The immediate financial impact proves substantial across both retailers. M&S suffered online sales losses of £1.3 million per day before limited service resumed, while consumer spending dropped 22% at M&S and 11% at Co-op during the disruption period.

The attacks particularly affected rural communities dependent on Co-op services, highlighting the broader societal impact beyond direct financial losses. M&S shares reflected investor concerns about the long-term costs of system rebuilds and reputation management.

The CMC categorizes this as a “narrow and deep” systemic event, meaning severe impact on the affected firms and their partners rather than widespread sector disruption. This contrasts with “shallow and broad” events like the 2024 CrowdStrike incident that affected numerous businesses with smaller individual impacts.

Strategic Insights

The attacks expose critical vulnerabilities in retail supply chain IT and vendor management systems. Both companies accelerated existing technology strategies in response, with M&S compressing a planned two-year digital transformation into six months.

The incident demonstrates how business disruption costs now exceed direct IT damage in major cyberattacks. Most estimated losses stem from operational interruption, lost sales, supply chain delays, and system reconstruction rather than data theft or ransom payments.

The coordinated nature of the attacks signals the growing sophistication of ransomware-as-a-service groups. These operations target multiple entities simultaneously, maximizing disruption and financial impact while spreading resources thin for defense and recovery efforts.

Expert Opinions and Data

M&S CEO Stuart Machin justified the proactive system shutdowns as essential to protect customers and partners, describing the attack as requiring immediate containment measures. The company accessed internal communications, leaked staff credentials, and compromised 10,000 customer records including membership details and personal information.

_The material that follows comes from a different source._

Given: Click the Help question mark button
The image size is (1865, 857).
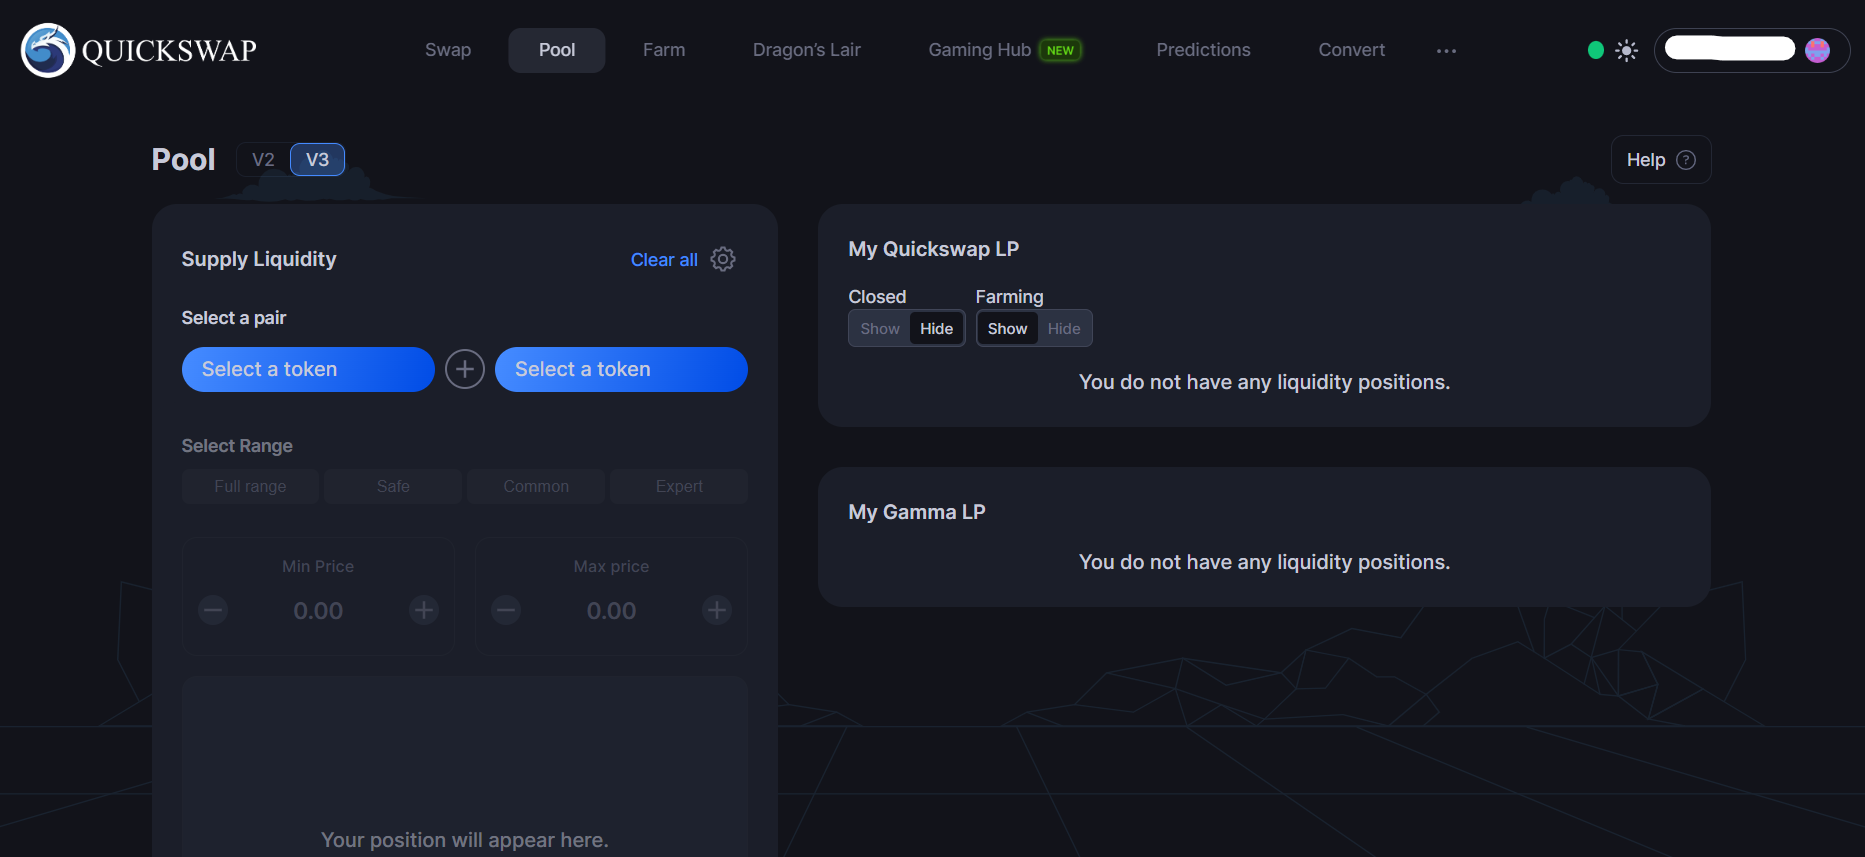Looking at the screenshot, I should (1660, 160).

John Hultquist, Chief Analyst at Google Threat Intelligence Group, warns that Scattered Spider actors have begun targeting major US insurance companies. “Given this actor’s history of focusing on a sector at a time, the insurance industry should be on high alert, especially for social engineering schemes which target their help desks and call centers,” Hultquist said.

The CMC emphasizes that most disruption costs affected the two primary companies, though their analysis estimates wider costs to partners and suppliers. According to Security Affairs, the threat actors provided evidence of the data breach through screenshots and direct communication with targeted executives.

Tata Consultancy Services disclosed that its systems were not compromised despite earlier speculation about potential involvement as a launch point for the M&S attack. The Financial Times previously reported TCS was conducting internal investigations regarding possible system compromise.

Conclusion

The M&S and Co-op cyberattacks represent a watershed moment for retail cybersecurity, demonstrating how coordinated threats can generate hundreds of millions in losses through operational disruption. The incidents highlight the critical importance of robust crisis communication, rapid system containment, and accelerated digital transformation in response to evolving threats.

Both companies have committed to strengthening cyber defenses and completing technology upgrades ahead of schedule. The attacks serve as a stark reminder that sophisticated threat actors increasingly target multiple entities simultaneously, requiring retailers to reassess their entire supply chain security posture and crisis response capabilities.